**PROBLEM TO SOLVE**
How many lines in the records below contain the word "dimensions"? Case counts. Reply with the number alone.

----------------------------------------

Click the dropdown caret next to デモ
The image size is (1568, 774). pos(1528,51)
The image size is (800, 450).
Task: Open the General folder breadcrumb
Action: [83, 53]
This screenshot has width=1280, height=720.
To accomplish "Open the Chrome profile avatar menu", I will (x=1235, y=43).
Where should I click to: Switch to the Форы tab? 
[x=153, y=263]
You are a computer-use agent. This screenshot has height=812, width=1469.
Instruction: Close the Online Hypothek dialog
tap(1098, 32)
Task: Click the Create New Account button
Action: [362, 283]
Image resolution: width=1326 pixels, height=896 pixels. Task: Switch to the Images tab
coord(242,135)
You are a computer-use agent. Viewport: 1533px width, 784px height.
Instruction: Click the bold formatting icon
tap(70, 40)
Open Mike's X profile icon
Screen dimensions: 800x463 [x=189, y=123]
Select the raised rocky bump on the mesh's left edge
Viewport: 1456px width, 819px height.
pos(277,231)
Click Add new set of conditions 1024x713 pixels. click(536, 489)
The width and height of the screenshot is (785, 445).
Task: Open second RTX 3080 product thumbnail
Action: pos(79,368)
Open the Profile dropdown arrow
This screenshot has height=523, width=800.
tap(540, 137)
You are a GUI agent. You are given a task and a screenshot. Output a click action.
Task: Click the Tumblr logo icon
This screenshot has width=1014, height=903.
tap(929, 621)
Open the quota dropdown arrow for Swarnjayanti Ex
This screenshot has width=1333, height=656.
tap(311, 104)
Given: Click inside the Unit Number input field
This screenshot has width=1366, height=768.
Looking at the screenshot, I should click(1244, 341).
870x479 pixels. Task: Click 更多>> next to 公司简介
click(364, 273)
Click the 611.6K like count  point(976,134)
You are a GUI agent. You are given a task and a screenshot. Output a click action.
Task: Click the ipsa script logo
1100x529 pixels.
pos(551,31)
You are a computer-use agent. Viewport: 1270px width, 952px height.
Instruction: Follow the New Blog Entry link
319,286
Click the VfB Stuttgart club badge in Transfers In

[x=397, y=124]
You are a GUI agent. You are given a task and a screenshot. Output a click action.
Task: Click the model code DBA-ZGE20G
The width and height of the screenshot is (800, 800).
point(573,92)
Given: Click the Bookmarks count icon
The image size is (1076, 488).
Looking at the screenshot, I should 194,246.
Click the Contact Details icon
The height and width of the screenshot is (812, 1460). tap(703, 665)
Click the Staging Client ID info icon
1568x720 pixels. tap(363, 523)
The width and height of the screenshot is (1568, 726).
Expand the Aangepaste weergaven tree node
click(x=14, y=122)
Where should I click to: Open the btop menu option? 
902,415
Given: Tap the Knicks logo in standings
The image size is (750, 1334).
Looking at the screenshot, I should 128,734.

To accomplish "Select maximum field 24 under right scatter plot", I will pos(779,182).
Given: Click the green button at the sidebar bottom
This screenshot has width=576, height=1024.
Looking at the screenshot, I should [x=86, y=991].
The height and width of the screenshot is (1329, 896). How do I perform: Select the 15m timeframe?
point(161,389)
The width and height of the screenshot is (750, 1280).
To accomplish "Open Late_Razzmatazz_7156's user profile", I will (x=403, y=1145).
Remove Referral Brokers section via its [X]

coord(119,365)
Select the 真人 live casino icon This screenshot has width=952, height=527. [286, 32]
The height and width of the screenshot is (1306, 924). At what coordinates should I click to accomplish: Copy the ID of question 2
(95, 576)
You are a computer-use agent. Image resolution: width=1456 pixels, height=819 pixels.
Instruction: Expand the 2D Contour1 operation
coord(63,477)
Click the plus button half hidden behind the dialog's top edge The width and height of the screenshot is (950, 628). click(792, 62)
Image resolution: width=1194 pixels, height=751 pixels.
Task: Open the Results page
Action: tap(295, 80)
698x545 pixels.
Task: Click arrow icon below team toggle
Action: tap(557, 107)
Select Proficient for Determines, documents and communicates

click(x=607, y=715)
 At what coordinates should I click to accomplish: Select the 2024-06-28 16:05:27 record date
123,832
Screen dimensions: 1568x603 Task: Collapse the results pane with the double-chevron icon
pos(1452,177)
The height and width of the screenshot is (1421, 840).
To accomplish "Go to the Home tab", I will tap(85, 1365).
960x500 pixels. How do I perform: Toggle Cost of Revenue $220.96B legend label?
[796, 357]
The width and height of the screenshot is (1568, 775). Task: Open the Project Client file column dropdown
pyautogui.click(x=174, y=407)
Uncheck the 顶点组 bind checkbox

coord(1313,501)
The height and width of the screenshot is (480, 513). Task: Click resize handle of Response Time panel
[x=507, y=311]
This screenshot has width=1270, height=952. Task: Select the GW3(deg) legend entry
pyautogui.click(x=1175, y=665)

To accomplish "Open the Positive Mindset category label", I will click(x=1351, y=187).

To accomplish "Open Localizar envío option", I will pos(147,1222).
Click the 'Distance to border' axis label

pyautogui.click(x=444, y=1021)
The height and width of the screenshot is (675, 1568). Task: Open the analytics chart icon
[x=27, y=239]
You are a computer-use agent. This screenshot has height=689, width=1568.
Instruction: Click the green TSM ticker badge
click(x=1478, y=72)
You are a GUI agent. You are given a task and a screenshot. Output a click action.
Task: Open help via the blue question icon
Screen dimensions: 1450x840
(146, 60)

----------------------------------------

**SOLUTION BELOW**
3